This kind of article really gives a “never meet your heroes vibe”.
At least for the brain-dead C++ push. The language is unfortunately not going away with all the millions of crappy legacy code out there, but please let the kids move on with the times.
90% of C++ knowledge is language specific UB crap that has nothing to do with software development anyway. Pushing the language in 2025 makes you look like a Luddite. Any combination C/Rust + Python/C# + OCaml/Haskell ought to teach you a bit of everything, without having to learn the difference between auto
and decltype(auto)
, a billion initialisation options, a billion value-types, and whatever crap is going to generate 100 lines of undecipherable template errors
CLion is IMO by far the best option out there, short of going the editor-as-ide road (vim emacs etc).
QtCreator is good, but only better feature wise for qt/qmake projects.

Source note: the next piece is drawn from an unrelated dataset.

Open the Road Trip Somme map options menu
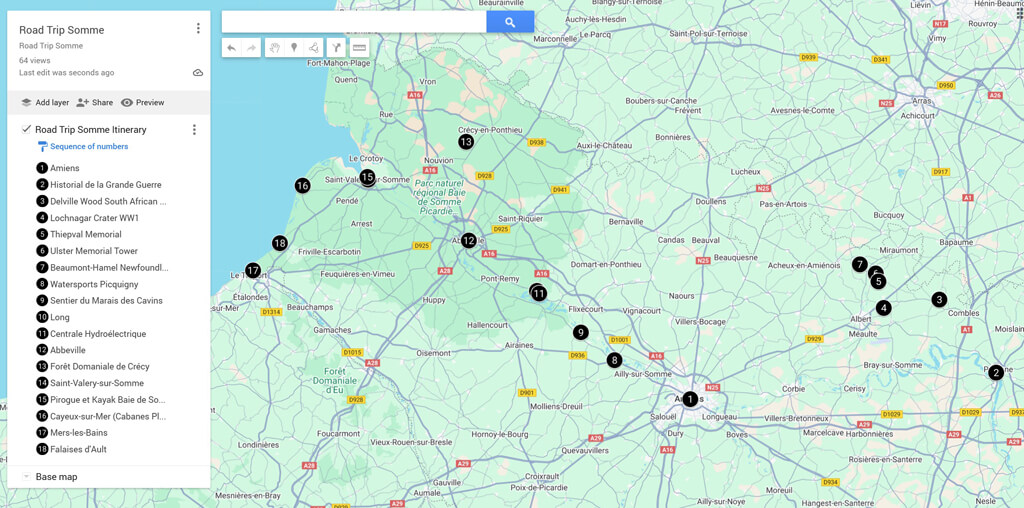Screen dimensions: 1024x508 [x=198, y=29]
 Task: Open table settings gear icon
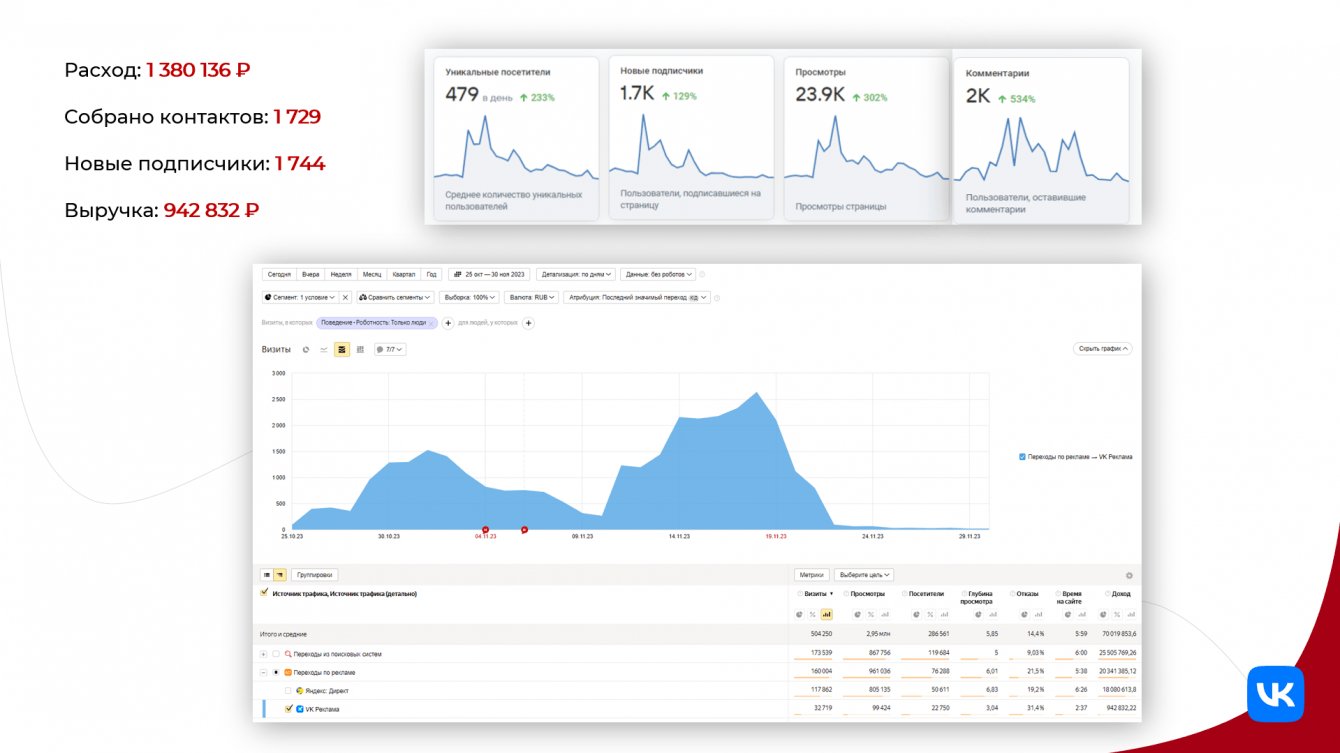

VSCode is difficult to setup, the billions of plug-ins all lack something. I remember struggling to get remote debugging to work properly, I think because I couldn’t override the default gdb flags to use local symbols (downloading 10gb of debug symbols every run, thanks but no thanks). Amongst other things I can’t recall. It’s probably a decent IDE for JS or hobby projects but I cannot recommend this for a professional environment.
I’m not gonna bother discussing VS.
What else is still around and actively developed? Codeblocks? Netbeans?